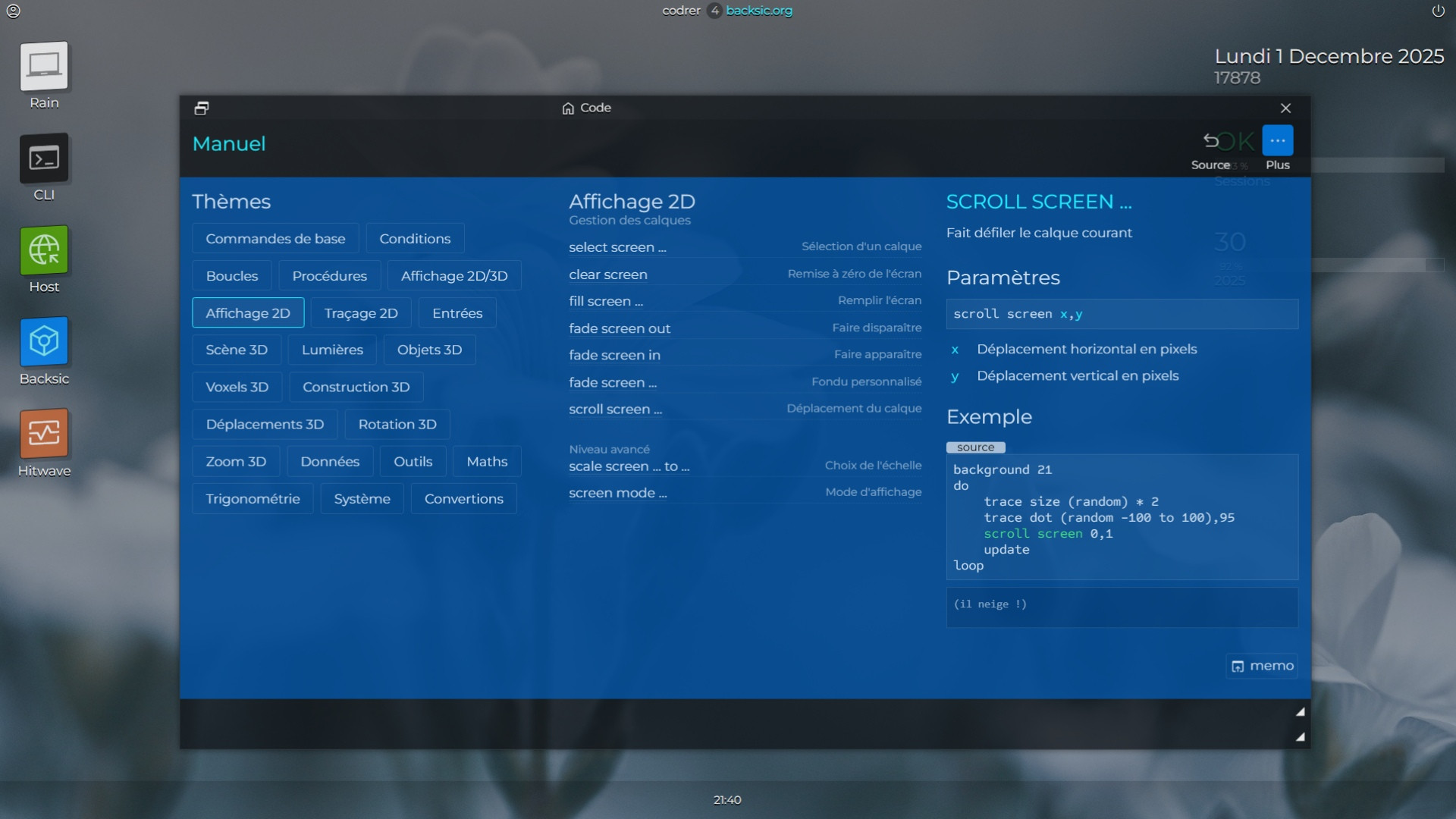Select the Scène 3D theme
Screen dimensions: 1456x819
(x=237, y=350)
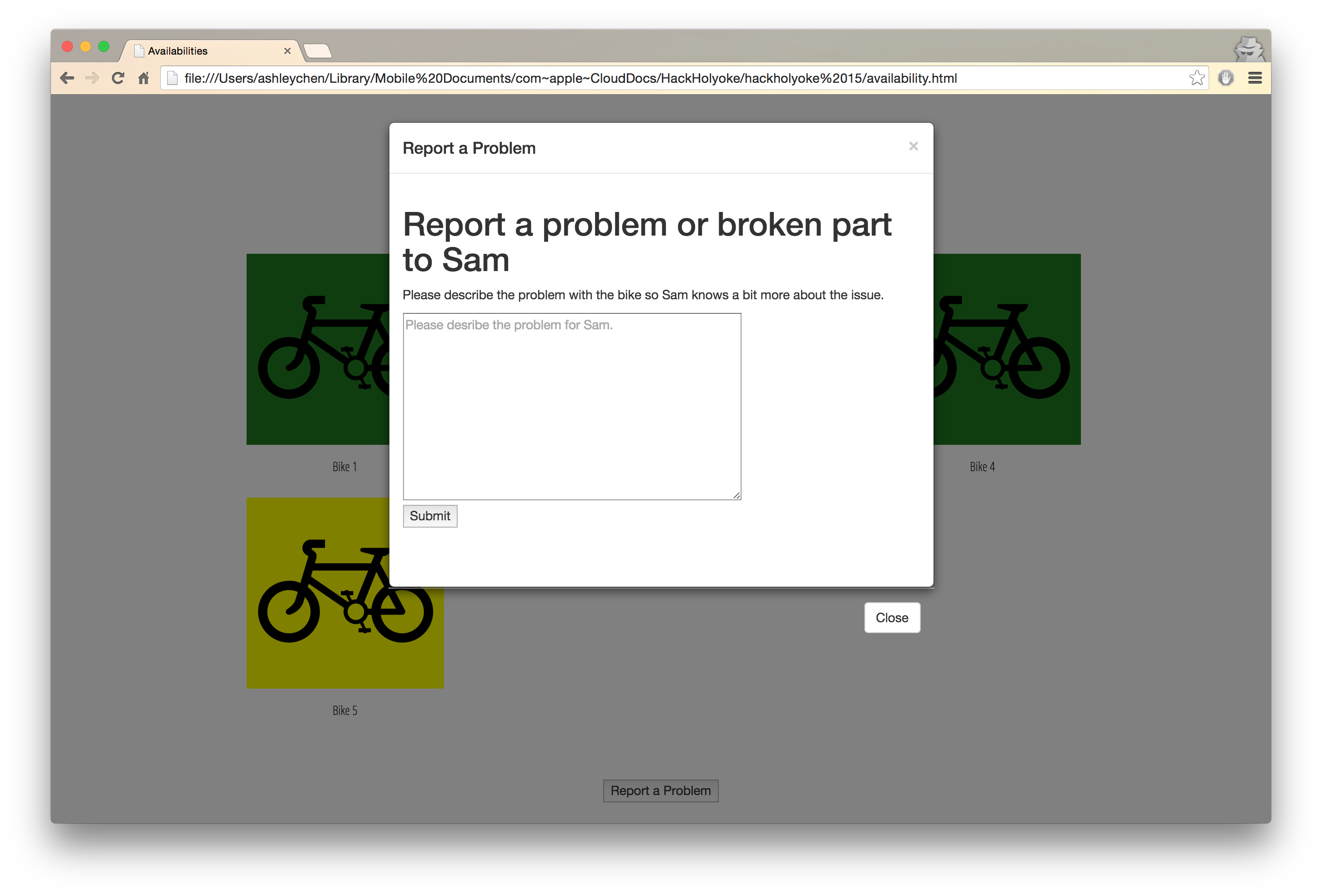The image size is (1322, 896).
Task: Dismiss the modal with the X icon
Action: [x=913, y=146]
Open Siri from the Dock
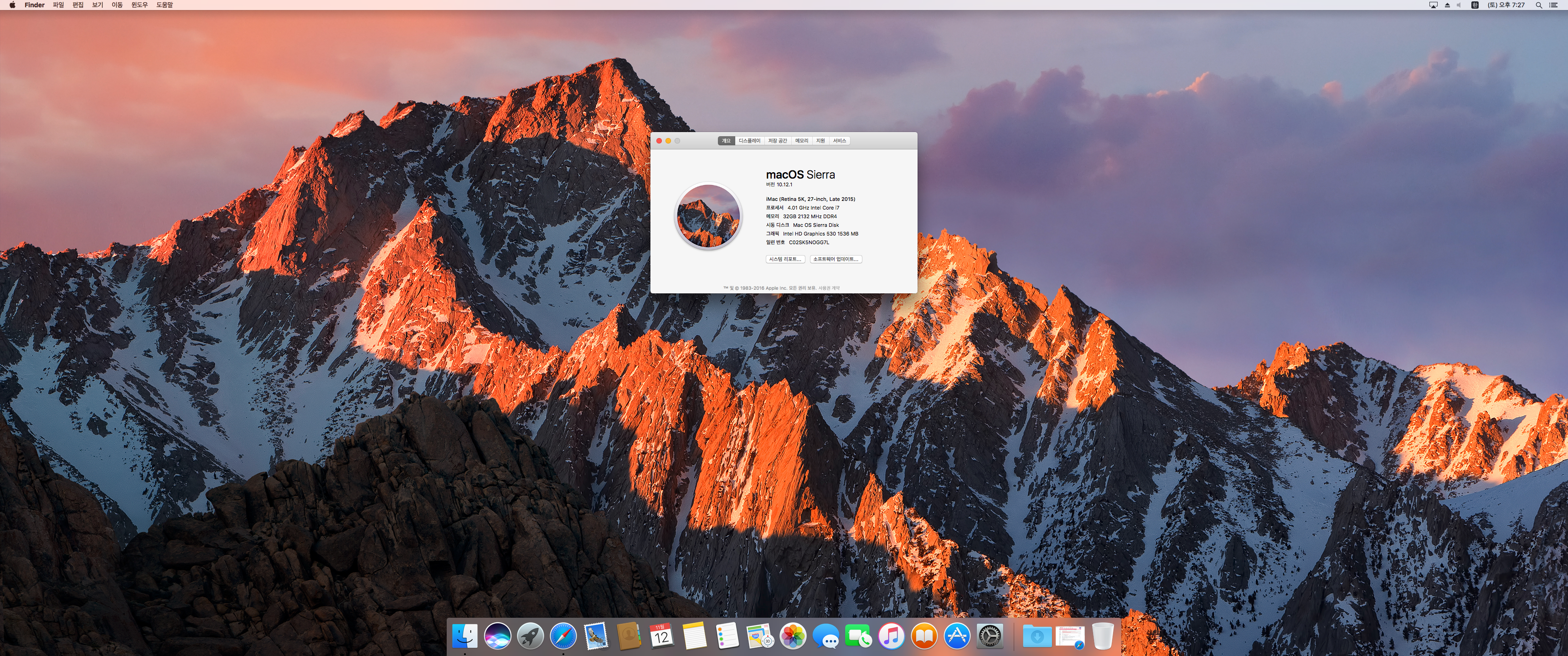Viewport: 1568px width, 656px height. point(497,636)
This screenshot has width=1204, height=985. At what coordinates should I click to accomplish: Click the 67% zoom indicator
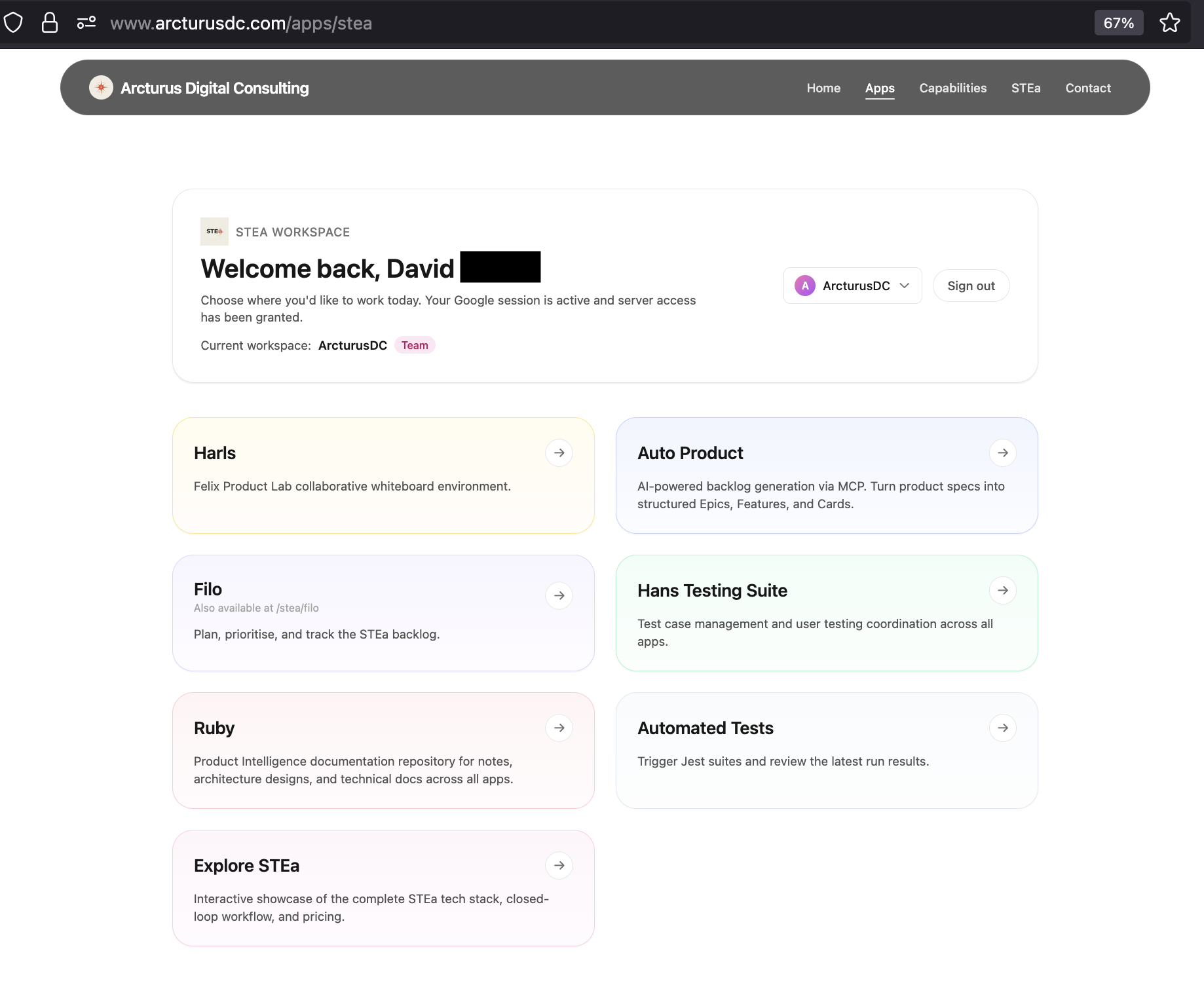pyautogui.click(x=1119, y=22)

------------------------------------------------------------------------

◆ **DIRECTIONS FOR THIS TASK**
Quote only the lines that start at the line holding "This screenshot has" and end at the last line of the entries, including both of those lines, and omit every picture.

◆ **FINAL ANSWER**
This screenshot has width=1204, height=985. At what coordinates should I click to accomplish: Click the 67% zoom indicator
pyautogui.click(x=1119, y=22)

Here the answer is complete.